In wake of financial crisis, N.J. towns, counties brace for losses
By Carly Rothman/The Star-Ledger
September 30, 2008, 6:07PM
Watching and worrying. That’s what county and local government officials in New Jersey are doing this week as they monitor the bleak national economic condition, bracing for the worst when it comes to the impact the financial crisis will have on their 2009 budgets.
A host of officials said today they already were anticipating tough times next year, with likely decreases in revenue, and have already enacted plans to cut spending – cuts that could lead to reduced services and employee layoffs.
Officials are also paying close attention to possible cuts in state aid to towns and counties after comments this week by Gov. Jon Corzine who said he is reviewing contingency plans he asked state department heads to craft in August that would trim their costs by 5 percent.
“We have a hiring freeze in effect and we are not filling job vacancies unless they are critical positions, such as staffing our nursing home or having enough officers at the county corrections center or juvenile,” Morris County Administrator John Bonanni said. “But what is happening with the economy this week is problematic. It is of great concern.”
Essex County Executive Joseph DiVincenzo said his county expects to lose at least $2.5 million in property taxes due to the downturn of the economy. He does not think there will be a significant impact on the current budget but has asked county departments to tighten their belts next year, starting with a 5 percent cut across the board.
“We’ve been expecting the worst, so we’re a little prepared for this, but I didn’t expect it would be this bad,” DiVincenzo said. “This year, we’ll be fine. What we do next year is going to have to be less.”
The financial woes prompted Union County to postpone a plan to refinance some of its debt, a move that could have saved the county $2 million.
“Recent situations have made that opportunity deteriorate,” said county finance director Larry Caroselli. “Thankfully, we issued (bonds) earlier this year, in February, when market conditions were a lot stronger. If we had to (issue bonds now) because of a need of cash, we’d really be biting our nails.”
Many officials across the state expect a decline in money collected from taxes, due to foreclosures, a decrease in new development and new ratables, plus what could be a large number of tax appeals.

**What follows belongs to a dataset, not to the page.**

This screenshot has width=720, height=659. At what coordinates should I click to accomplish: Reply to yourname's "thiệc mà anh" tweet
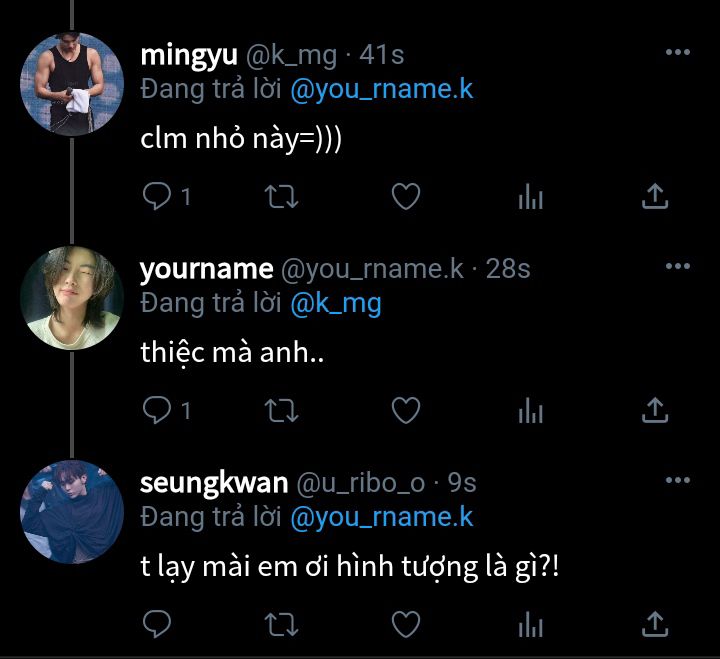(x=157, y=410)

Marvin Joss, administrator in Clinton Township, Hunterdon County, said a credit crisis inevitably leads to a drop in tax collection due to foreclosure and instability in the personal finances of residents. Tax collection can drop between 2 and 5 percent in a township like Clinton when the economy is ailing, Joss said, and that means the money that wasn’t collected has to be raised in additional taxes the next year.
That possibility has sparked interest in shared services between towns and counties, plus a host of cost-saving initiatives.
Madison has begun sharing a municipal court with neighboring Florham Park and is in talks to share senior transport services as well, said Mayor Mary-Anna Holden. In Morristown, town officials approved a plan to install solar panels at the wastewater treatment plant to save between $100,000 to $150,000 annually in energy costs.
Morristown Mayor Donald Cresitello said towns and cities are working to cut their budgets and urged Corzine not to balance the state budget by cutting aid to already cash-strapped towns and school districts.
“He needs to look inside first,” Cresitello said, suggesting cuts within the state bureaucracy.
Meanwhile, towns and counties are anxiously eyeing the impact of the economic downturn and stock market on employee pension funds, said Jack Mozloom, spokesman for the New Jersey Association of Counties.
“There is a lot of concern out there, a lot of people who could be affected,” said Mozloom. “It’s too early to know right now what the impact of what’s happening this week will have on those funds. But we’re all watching and worrying.”